**Requirement**: The whole listing needs to be restated word for word.

**Records for this task**:

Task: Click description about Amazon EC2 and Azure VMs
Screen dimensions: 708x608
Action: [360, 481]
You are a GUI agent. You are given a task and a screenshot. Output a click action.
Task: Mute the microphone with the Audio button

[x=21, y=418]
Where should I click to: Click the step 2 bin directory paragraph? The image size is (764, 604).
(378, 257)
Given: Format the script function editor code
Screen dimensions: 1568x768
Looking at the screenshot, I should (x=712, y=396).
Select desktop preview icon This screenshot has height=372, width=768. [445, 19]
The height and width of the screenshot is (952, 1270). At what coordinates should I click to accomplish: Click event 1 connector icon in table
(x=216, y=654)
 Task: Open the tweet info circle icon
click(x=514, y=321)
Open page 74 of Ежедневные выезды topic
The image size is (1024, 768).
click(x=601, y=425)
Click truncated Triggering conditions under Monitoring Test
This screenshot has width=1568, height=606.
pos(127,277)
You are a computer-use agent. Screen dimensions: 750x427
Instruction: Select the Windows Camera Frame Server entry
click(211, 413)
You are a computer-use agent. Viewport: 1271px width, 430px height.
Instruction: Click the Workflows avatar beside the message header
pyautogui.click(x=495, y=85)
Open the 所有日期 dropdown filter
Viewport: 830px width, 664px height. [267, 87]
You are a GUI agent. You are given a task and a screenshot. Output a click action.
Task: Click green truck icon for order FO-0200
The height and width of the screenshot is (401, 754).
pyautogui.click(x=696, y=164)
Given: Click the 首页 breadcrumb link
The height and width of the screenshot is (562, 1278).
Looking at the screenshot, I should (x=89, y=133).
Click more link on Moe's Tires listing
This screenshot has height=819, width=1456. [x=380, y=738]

**Exercise output**:
Task: Click description about Amazon EC2 and Azure VMs
Screen dimensions: 708x608
Action: [360, 481]
You are a GUI agent. You are given a task and a screenshot. Output a click action.
Task: Mute the microphone with the Audio button

[x=21, y=418]
Where should I click to: Click the step 2 bin directory paragraph? The image size is (764, 604).
(378, 257)
Given: Format the script function editor code
Screen dimensions: 1568x768
Looking at the screenshot, I should (x=712, y=396).
Select desktop preview icon This screenshot has height=372, width=768. [445, 19]
The height and width of the screenshot is (952, 1270). At what coordinates should I click to accomplish: Click event 1 connector icon in table
(x=216, y=654)
 Task: Open the tweet info circle icon
click(x=514, y=321)
Open page 74 of Ежедневные выезды topic
The image size is (1024, 768).
click(x=601, y=425)
Click truncated Triggering conditions under Monitoring Test
This screenshot has width=1568, height=606.
pos(127,277)
You are a computer-use agent. Screen dimensions: 750x427
Instruction: Select the Windows Camera Frame Server entry
click(211, 413)
You are a computer-use agent. Viewport: 1271px width, 430px height.
Instruction: Click the Workflows avatar beside the message header
pyautogui.click(x=495, y=85)
Open the 所有日期 dropdown filter
Viewport: 830px width, 664px height. [267, 87]
You are a GUI agent. You are given a task and a screenshot. Output a click action.
Task: Click green truck icon for order FO-0200
The height and width of the screenshot is (401, 754).
pyautogui.click(x=696, y=164)
Given: Click the 首页 breadcrumb link
The height and width of the screenshot is (562, 1278).
Looking at the screenshot, I should (x=89, y=133).
Click more link on Moe's Tires listing
This screenshot has height=819, width=1456. [x=380, y=738]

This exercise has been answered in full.